When persons of the female persuasion first see my stove, their first reaction (scientifically described) is “Ooooooh!” while putting hands to face. I believe this word is code for “Cute!” My wood stove is about 12” cubed; about the width of an iPad in its case. But it’s the real deal: it burns real wood with a real fire, makes real smoke and real ashes (but not much). It keeps things snug in here, despite the tall ceiling. Call me a fan!

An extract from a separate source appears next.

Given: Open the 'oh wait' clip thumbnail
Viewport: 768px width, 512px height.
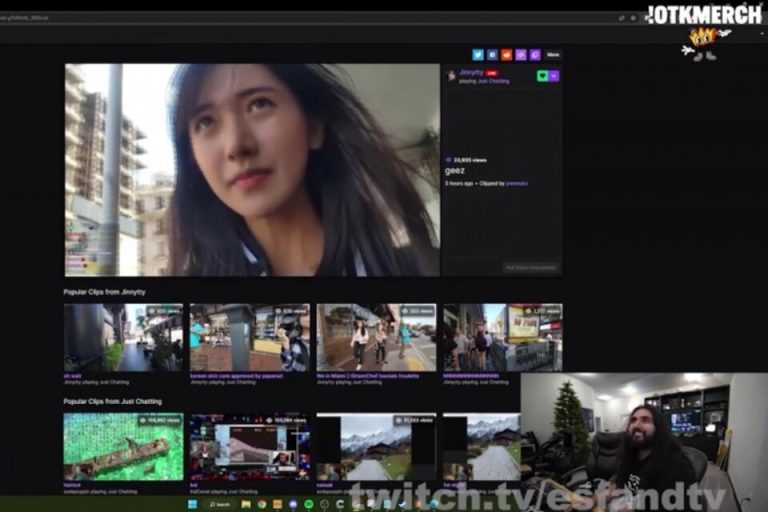Looking at the screenshot, I should tap(123, 338).
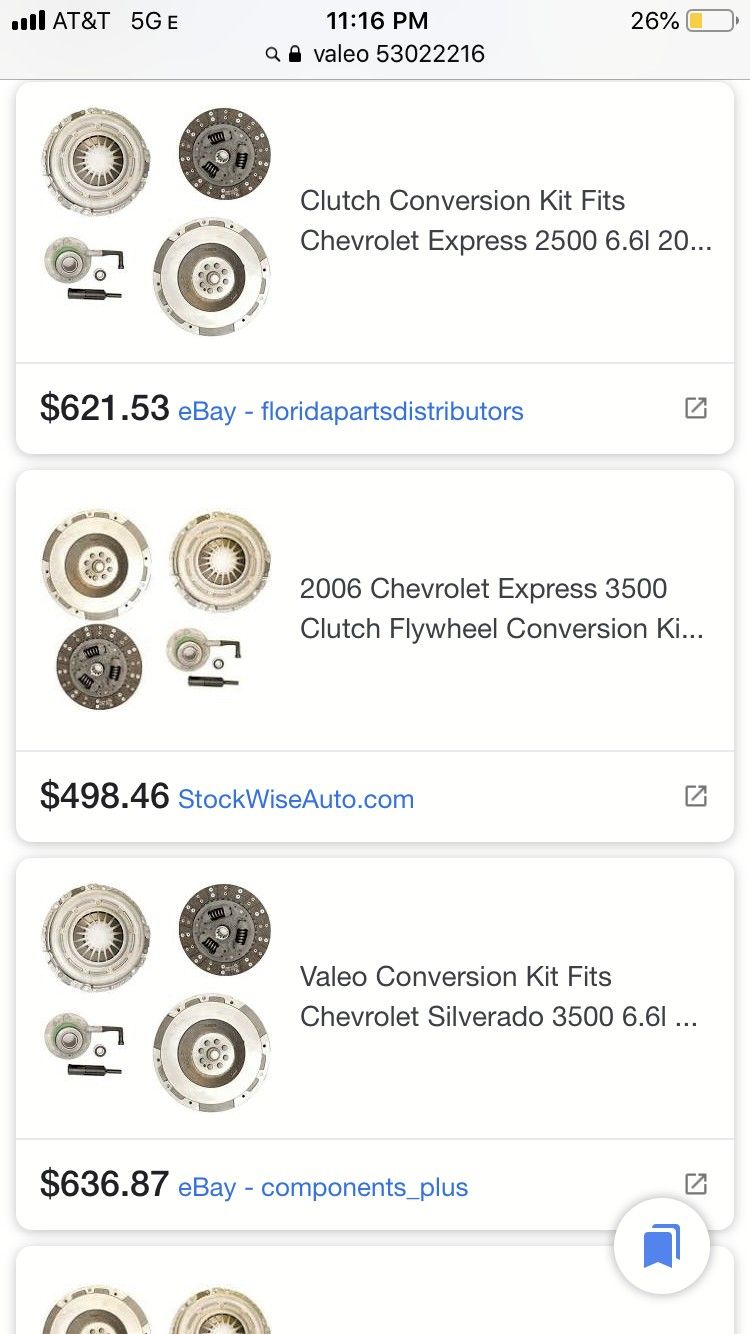
Task: Open eBay - components_plus seller link
Action: (x=322, y=1187)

Installing it wasn’t tough; it just took a while. First, find the stove and wait for it to go on sale. Then call the roofer dude to schedule a time for him to come over and risk his neck, so you don’t have to risk yours. Then plan out how you’ll install it. Cut a bunch of firewood to small sizes—not a problem, since last summer’s supply had been cut too long at a nearby state park*, so I just cut it down to size and used the excess for my stove. Put it up at head height so I don’t have to bend over all the time to tend it, and put the wood box under it. When the weather gets cold, test it out—and hey, works like a charm! Install tile. Gain the wife’s approval. Close the studio door, light the stove, and enjoy!
I keep the small firewood in the box just below the stove.
*They’d dropped a bunch of diseased trees at the campground so they wouldn’t end up with flat campers. Hey, free heat!